[Records from a pointing dataset]
## start
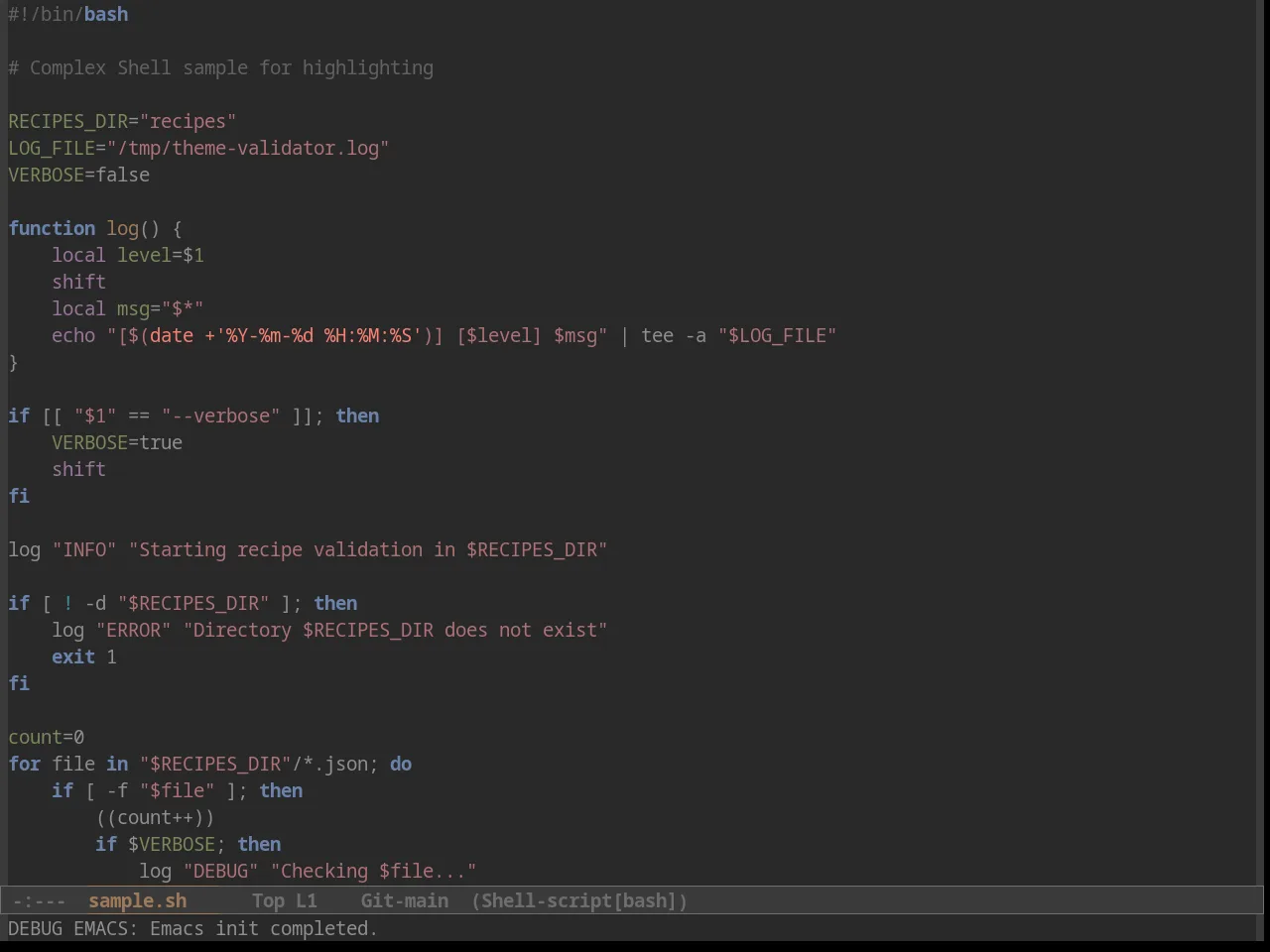
Task: Click the Git-main branch indicator
Action: (x=404, y=900)
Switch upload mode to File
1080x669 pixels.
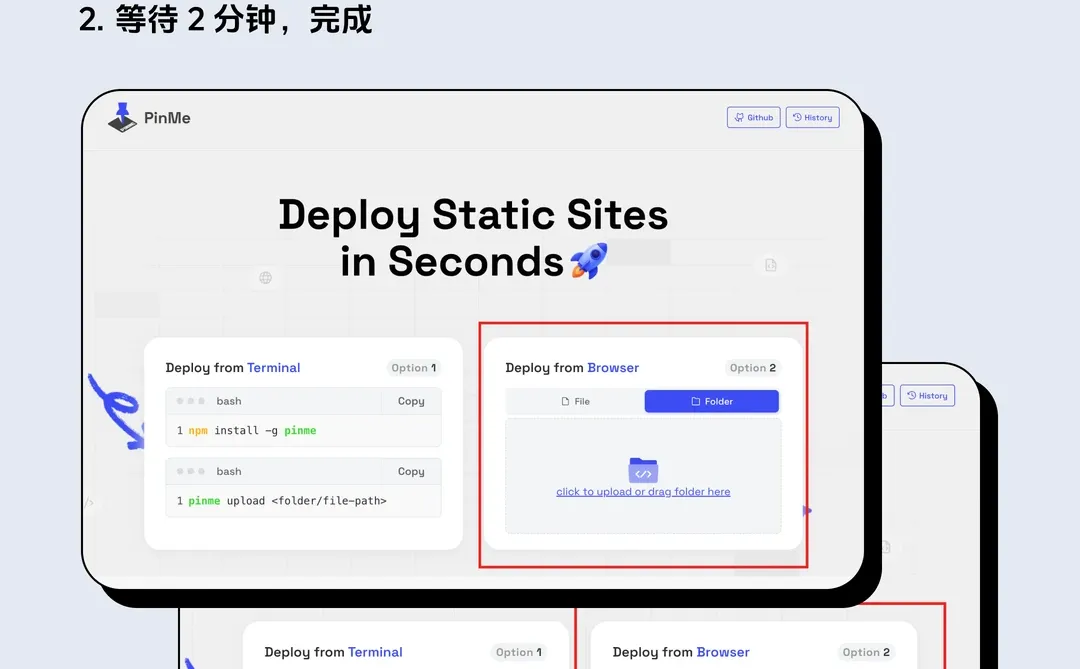coord(573,400)
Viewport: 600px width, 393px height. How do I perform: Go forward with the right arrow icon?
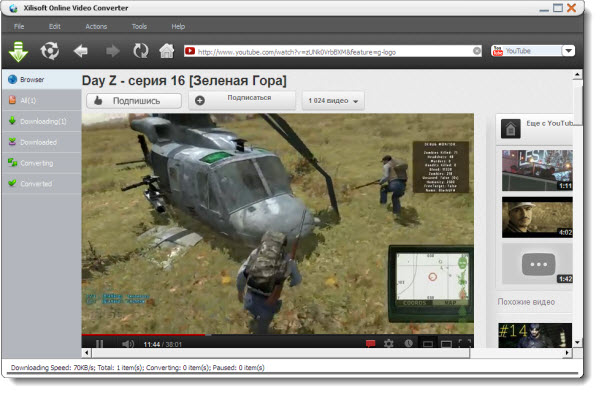112,51
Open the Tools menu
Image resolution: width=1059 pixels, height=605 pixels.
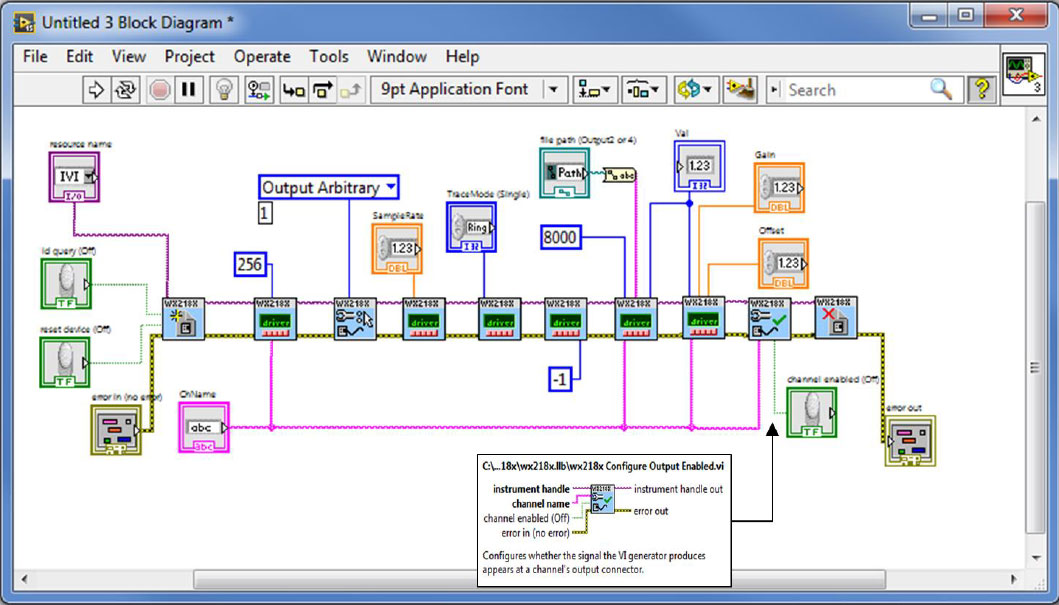tap(328, 57)
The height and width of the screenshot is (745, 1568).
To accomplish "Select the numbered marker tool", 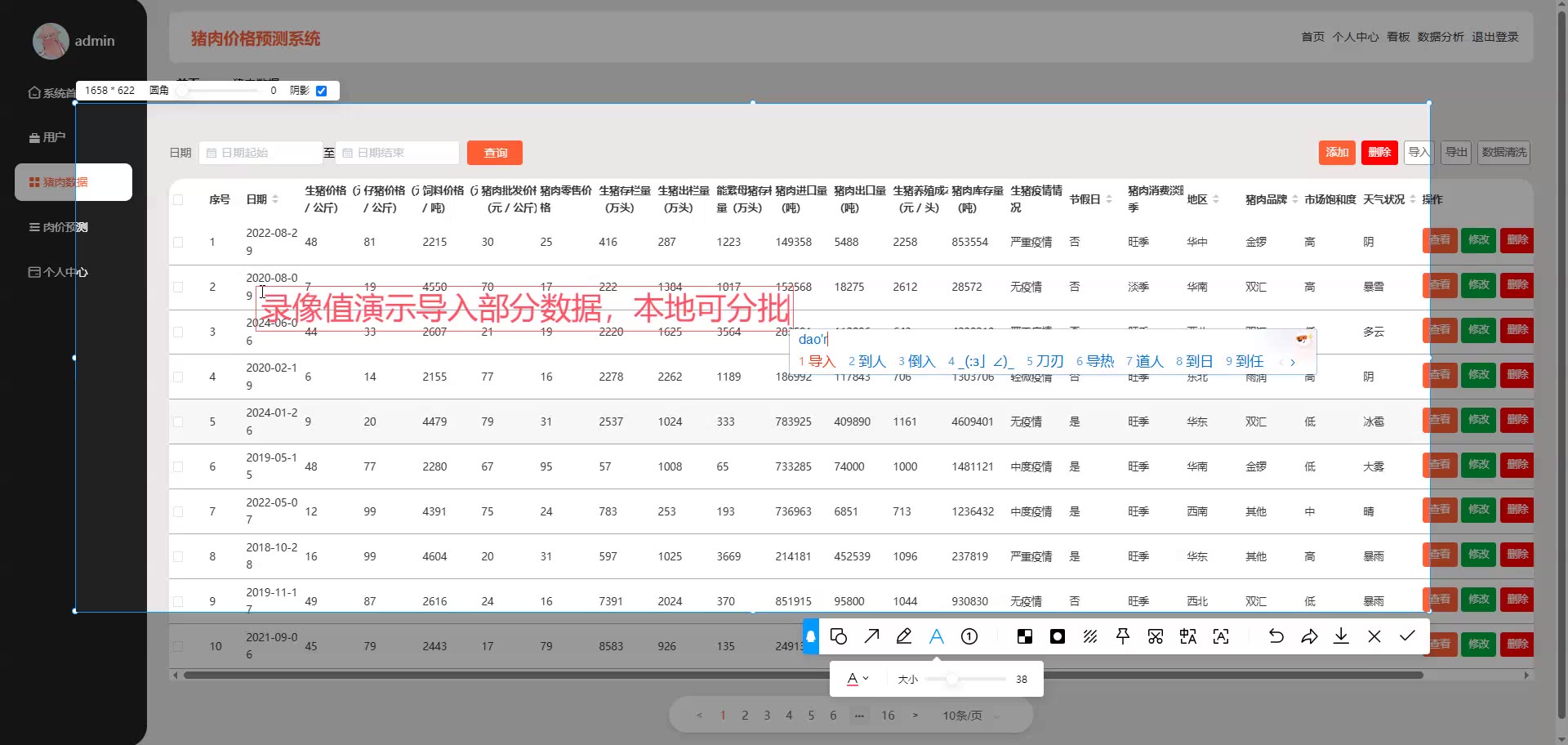I will point(969,636).
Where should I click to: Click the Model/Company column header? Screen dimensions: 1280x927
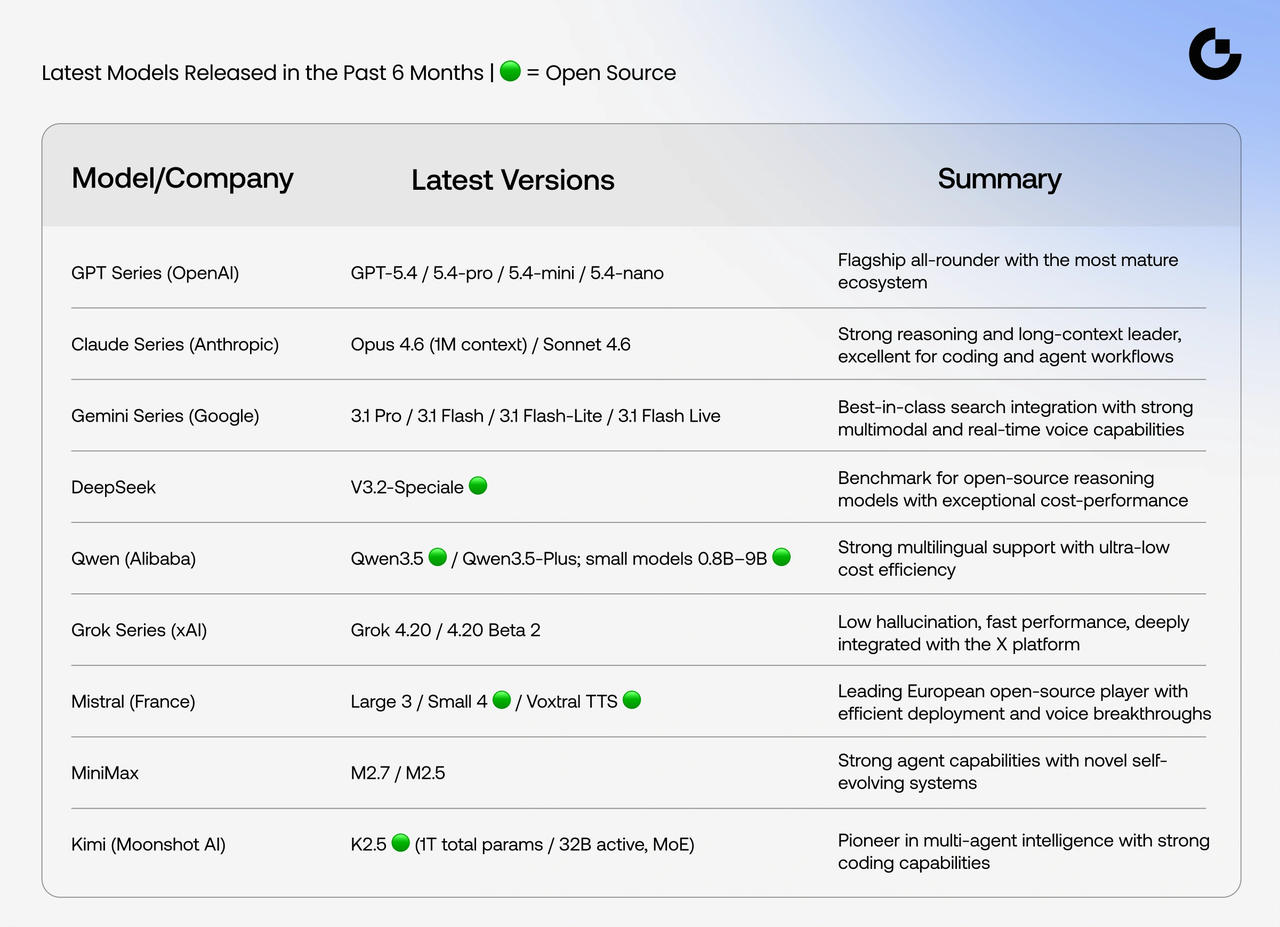(182, 178)
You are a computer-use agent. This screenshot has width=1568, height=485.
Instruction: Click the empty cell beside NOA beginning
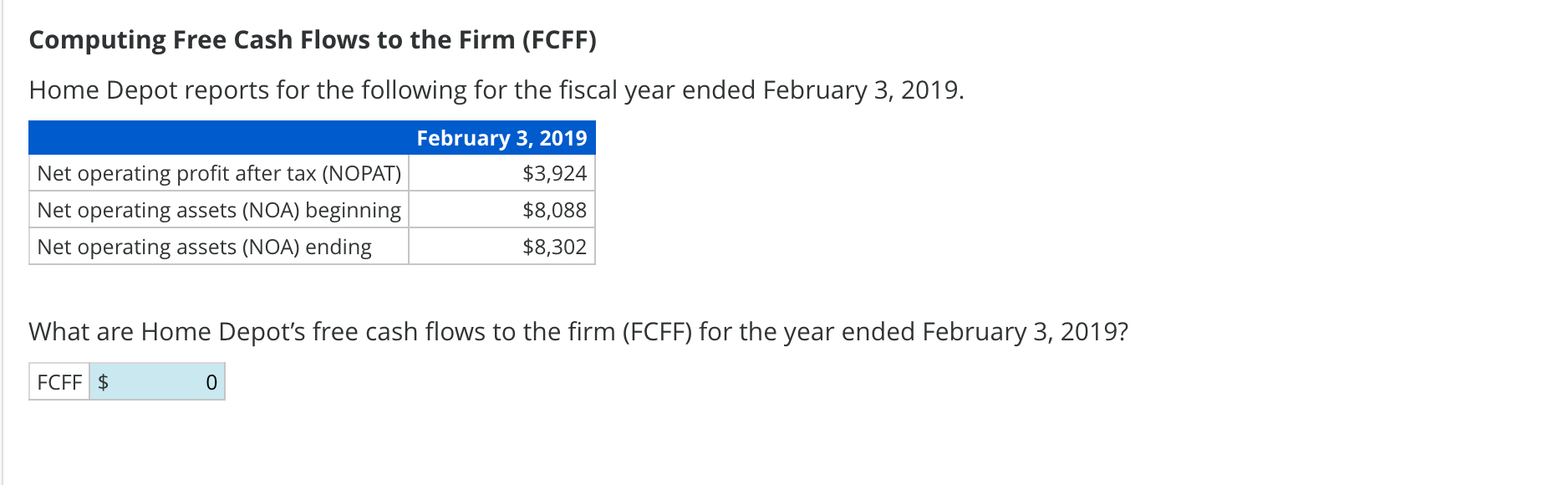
## end
Task instructions: In the listing, from the line containing "You are a computer-use" through the end, replace "agent" with "assistant" and leave everything else the same. Give only those lines, without the pictures.

Output below:
You are a computer-use assistant. This screenshot has width=1568, height=485.
Instruction: Click the empty cell beside NOA beginning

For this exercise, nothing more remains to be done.